“We are taking every precaution necessary, ” said a representative for 12 Chairs Cafe (Image via Ben Weiss).

New York State has charged five eateries in North Brooklyn with violating new COVID-19 restrictions since the start of the pandemic, according to a list released by the New York State Liquor Authority.

The five local businesses—12 Chairs Cafe (342 Wythe Ave.), Aurora (70 Grand St.), Ateres Avrohom (75 Ross St.), Carmine’s Pizzeria (358 Graham Ave.) and Cerveceria Havemeyer (149 Havemeyer St.) —join 438 other bars and restaurants across New York that the State Liquor Authority (SLA) has brought charges against.

A majority of these local businesses find the state’s cited violations petty, especially when there are other establishments in North Brooklyn more flagrantly violating the bevy of new regulations to which bars and restaurants have to adhere.

Cerveceria Havemeyer closed before evening service (Image via Ben Weiss).

“It’s really frustrating,” said Felipe Mendez, owner of Cerveceria Havemeyer, in an interview with Greenpointers. 

State investigators claimed to see customers eating takeout outside Mendez’s restaurant on June 19, before the city allowed eateries to have outdoor seating. Rather than fight the state’s allegations, Mendez agreed to pay the $1500 fine.

“We have the ax. We rule. We chop your head off,” he said. “That’s the attitude of Cuomo.”

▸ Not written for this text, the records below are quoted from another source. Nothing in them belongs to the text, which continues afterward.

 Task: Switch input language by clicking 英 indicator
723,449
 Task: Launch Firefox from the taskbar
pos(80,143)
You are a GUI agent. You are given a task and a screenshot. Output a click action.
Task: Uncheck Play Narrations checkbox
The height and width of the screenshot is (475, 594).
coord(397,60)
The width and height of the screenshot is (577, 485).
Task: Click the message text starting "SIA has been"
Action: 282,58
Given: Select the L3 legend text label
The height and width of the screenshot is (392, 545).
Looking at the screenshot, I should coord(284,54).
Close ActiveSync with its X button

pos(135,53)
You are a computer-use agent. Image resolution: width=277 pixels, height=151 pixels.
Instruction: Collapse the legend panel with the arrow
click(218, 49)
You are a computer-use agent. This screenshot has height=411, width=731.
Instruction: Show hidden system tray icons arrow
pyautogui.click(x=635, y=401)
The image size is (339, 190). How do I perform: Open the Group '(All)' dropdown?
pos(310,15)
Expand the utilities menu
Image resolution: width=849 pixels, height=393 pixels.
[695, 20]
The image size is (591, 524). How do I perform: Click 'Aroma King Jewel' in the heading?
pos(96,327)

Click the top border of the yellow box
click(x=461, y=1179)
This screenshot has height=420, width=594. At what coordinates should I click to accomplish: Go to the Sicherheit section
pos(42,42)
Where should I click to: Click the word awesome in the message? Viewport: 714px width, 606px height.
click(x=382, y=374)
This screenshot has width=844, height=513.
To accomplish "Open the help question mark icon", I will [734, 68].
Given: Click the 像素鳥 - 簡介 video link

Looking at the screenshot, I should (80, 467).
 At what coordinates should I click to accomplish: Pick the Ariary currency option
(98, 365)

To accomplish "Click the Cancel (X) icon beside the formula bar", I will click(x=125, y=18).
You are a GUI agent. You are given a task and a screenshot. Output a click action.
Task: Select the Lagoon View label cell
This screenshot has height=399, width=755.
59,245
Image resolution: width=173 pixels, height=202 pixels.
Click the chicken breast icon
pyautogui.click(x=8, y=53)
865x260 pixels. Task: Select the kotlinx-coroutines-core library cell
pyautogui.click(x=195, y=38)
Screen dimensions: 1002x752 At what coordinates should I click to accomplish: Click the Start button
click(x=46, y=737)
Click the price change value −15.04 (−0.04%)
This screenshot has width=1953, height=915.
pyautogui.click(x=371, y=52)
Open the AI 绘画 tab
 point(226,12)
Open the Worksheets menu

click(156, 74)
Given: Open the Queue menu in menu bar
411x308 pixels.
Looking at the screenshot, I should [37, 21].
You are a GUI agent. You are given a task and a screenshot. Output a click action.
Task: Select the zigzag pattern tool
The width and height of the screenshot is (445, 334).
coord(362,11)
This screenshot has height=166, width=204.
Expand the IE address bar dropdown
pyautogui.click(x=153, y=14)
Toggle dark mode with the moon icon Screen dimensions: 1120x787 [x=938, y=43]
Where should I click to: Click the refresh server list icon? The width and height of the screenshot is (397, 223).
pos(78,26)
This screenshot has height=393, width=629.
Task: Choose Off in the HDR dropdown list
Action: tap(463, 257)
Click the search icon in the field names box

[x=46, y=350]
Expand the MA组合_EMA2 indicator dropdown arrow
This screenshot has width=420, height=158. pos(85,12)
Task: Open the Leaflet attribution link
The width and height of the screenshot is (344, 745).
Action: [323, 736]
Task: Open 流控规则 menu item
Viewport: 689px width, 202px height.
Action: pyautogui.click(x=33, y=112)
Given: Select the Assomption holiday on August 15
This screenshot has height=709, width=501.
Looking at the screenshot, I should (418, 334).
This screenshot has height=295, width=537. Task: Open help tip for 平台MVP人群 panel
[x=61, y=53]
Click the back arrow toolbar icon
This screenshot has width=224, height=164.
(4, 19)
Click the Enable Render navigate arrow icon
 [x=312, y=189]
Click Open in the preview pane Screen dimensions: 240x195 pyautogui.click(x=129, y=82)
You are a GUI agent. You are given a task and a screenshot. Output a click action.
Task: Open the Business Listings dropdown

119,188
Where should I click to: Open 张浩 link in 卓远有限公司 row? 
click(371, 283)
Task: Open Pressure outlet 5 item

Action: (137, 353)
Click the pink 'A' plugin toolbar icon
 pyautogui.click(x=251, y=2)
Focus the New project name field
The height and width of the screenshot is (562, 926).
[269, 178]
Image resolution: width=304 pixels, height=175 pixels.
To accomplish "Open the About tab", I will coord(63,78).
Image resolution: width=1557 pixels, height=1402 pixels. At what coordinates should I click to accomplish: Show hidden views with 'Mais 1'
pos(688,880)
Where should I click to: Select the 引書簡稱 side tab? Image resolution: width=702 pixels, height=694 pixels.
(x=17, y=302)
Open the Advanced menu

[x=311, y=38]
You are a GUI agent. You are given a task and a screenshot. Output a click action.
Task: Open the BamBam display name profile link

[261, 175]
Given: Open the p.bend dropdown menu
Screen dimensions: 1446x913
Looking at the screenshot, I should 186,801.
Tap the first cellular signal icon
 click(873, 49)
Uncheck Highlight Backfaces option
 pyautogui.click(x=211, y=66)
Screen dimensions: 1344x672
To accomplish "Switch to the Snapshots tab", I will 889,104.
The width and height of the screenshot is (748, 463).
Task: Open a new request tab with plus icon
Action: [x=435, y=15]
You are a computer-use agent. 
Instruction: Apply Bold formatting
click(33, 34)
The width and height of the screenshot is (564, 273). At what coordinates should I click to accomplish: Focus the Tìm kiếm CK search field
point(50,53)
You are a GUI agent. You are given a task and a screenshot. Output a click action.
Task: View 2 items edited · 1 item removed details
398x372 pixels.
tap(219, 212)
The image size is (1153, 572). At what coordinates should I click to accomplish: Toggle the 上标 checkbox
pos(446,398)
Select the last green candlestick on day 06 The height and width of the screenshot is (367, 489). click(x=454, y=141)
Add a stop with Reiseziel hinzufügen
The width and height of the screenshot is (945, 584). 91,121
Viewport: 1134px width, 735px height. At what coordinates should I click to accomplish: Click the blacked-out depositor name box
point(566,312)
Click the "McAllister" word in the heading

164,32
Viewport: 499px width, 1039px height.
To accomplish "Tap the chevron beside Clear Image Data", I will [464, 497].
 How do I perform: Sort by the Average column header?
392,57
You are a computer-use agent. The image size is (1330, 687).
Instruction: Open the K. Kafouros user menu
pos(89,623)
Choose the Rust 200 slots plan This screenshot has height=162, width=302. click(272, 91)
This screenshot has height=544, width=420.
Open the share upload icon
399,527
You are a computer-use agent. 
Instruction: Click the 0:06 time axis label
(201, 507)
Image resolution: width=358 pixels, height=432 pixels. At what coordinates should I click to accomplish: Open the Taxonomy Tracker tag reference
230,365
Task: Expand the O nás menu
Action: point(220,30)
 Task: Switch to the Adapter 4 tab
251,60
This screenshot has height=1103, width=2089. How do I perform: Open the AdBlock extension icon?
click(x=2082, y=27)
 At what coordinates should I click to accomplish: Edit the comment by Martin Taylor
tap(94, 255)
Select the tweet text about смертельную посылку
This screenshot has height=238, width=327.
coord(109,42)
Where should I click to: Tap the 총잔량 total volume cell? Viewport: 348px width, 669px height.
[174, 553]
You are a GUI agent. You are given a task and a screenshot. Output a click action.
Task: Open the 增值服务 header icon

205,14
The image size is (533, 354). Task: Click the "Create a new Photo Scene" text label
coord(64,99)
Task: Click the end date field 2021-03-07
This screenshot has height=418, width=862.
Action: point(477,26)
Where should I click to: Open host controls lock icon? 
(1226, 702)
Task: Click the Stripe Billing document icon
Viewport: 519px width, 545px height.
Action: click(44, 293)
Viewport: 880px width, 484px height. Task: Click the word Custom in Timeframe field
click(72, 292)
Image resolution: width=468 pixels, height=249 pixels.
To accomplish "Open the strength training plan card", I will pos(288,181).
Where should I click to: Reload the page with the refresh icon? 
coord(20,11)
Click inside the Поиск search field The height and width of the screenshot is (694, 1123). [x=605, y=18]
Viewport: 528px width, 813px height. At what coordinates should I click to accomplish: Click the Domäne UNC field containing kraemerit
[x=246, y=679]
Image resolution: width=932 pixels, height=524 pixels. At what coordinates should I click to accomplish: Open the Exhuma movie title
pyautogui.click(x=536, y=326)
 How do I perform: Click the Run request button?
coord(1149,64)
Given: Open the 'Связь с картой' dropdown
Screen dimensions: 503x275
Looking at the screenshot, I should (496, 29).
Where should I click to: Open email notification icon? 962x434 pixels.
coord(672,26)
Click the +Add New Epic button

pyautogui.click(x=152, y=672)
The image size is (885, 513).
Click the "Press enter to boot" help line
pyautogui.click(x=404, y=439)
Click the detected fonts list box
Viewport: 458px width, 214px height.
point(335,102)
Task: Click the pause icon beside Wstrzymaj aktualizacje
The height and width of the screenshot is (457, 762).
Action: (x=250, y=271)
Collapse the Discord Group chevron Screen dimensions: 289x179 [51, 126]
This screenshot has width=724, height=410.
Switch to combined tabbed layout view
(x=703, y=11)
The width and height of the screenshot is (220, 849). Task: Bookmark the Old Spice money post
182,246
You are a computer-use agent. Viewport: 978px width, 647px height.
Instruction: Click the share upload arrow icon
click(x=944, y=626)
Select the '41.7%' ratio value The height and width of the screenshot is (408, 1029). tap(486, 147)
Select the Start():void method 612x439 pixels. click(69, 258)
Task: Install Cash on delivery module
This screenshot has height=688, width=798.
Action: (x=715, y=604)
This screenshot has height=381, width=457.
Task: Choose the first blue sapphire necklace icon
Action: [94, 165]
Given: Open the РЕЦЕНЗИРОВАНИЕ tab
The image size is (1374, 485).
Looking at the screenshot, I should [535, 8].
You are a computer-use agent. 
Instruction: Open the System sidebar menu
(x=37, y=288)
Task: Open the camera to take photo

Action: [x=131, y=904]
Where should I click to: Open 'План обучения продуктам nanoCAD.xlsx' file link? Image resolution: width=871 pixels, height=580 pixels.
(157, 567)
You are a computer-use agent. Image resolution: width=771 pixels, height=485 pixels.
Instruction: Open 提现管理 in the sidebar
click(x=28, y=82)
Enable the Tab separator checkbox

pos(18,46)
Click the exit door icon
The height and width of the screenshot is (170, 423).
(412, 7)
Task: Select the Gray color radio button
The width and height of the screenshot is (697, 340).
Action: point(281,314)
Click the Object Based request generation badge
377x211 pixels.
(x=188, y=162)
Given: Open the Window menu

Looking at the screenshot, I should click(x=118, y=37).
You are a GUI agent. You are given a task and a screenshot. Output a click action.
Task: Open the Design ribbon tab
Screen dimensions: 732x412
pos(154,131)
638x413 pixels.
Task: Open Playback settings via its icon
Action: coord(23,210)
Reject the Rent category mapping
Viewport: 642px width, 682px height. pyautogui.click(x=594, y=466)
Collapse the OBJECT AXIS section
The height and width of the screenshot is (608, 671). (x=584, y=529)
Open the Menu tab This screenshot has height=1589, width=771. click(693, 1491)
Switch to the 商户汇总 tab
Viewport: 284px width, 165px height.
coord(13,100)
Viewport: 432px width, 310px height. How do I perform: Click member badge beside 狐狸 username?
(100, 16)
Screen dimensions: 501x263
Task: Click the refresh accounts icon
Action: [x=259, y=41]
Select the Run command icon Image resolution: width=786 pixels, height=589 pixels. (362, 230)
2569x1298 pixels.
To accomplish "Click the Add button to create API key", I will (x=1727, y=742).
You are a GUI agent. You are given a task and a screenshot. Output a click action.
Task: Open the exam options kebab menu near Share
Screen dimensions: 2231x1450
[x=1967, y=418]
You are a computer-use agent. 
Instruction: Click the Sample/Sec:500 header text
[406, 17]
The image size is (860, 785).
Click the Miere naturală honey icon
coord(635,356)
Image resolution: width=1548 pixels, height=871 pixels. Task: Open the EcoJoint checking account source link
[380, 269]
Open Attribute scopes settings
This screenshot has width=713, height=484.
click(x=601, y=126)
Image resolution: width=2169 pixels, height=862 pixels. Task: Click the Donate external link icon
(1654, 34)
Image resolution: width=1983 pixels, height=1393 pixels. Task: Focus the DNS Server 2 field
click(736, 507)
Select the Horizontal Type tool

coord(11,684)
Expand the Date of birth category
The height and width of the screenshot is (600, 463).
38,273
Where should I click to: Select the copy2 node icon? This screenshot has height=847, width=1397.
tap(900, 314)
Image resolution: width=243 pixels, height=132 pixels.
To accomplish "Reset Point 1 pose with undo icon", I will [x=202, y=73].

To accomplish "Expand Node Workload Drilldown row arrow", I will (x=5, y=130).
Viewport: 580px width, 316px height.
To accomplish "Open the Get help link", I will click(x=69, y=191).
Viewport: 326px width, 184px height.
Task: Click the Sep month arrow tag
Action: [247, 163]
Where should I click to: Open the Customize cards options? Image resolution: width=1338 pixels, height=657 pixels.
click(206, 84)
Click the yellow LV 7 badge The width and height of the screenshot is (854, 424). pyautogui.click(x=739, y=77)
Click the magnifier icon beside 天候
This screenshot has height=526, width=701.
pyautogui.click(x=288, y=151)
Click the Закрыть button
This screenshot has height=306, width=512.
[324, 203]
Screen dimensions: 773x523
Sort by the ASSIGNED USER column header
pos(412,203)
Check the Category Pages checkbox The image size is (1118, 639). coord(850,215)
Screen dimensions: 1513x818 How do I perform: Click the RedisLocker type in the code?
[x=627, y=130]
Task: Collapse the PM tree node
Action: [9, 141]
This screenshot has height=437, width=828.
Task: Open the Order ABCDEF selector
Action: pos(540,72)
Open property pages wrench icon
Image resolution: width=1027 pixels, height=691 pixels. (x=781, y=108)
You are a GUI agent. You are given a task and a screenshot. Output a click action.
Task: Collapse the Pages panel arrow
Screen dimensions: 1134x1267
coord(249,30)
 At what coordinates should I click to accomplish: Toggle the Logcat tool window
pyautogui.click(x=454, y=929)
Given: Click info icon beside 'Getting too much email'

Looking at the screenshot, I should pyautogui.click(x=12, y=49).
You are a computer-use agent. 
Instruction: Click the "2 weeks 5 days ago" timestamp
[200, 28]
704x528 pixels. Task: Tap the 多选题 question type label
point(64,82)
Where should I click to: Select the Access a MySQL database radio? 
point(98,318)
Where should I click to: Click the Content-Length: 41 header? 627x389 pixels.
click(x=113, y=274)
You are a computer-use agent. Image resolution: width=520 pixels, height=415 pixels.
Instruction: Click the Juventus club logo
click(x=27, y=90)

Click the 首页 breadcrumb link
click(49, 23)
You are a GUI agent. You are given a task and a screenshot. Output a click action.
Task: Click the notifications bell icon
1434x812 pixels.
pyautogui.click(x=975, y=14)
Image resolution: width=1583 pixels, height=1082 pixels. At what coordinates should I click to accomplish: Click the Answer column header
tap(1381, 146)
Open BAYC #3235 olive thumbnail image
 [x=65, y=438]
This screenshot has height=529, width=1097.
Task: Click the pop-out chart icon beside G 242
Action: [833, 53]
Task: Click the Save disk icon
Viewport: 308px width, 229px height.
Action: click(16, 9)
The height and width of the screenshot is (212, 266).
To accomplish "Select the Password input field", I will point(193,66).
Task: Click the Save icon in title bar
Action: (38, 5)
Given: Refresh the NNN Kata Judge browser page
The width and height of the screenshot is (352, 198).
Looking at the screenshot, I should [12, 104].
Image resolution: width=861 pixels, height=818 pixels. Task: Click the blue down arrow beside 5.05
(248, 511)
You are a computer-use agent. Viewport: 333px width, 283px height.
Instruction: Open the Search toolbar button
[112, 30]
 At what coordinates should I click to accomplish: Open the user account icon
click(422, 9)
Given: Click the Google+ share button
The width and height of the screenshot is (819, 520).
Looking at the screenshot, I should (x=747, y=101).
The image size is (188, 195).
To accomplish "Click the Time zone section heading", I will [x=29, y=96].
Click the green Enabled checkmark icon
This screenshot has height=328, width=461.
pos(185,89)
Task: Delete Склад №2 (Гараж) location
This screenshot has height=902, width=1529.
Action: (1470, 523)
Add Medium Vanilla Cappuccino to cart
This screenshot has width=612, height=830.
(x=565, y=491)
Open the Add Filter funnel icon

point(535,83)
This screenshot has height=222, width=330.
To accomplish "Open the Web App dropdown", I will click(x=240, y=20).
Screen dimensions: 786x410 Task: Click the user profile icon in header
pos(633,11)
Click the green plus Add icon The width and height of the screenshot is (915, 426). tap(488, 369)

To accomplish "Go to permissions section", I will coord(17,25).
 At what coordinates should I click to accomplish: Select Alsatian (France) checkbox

Carmine Gangone, owner of Carmine’s Pizzeria, shares Mendez’s frustration. Investigators said four of his employees were not properly wearing masks on June 26, an allegation Gangone vigorously denies. The state fined him $2000, but he plans to challenge the charges in court.

“They’re tedious, pick-and-choose violations,” he said. “They’re crucifying the businesses.”

Carmine’s Pizzeria right before the lunch rush (Image via Ben Weiss).

The list of SLA charges against state bars and restaurants comes on the heels of Governor Cuomo suspending the liquor licenses of more businesses in the metropolitan area due to COVID-19 violations, including a bar on Steinway Street, a stretch of Queens where crowds gathered in egregious numbers to party.

The governor has also assigned 40 state workers to act as undercover ‘spies’ in New York City to uncover violations of social-distancing rules.

While some bars and restaurants might be worried by the Governor’s newfound zeal for enforcing COVID-19 regulations, a representative from Aurora, one of the restaurants on the recently released list, believes the Williamsburg eatery already runs a tight ship.

Aurora was charged for obscuring its liquor license and leaving a table out before Phase 2 (Image via Ben Weiss).

“We follow every single rule there is,” said Markus Dorfmann, director of operations at Aurora Restaurant Group.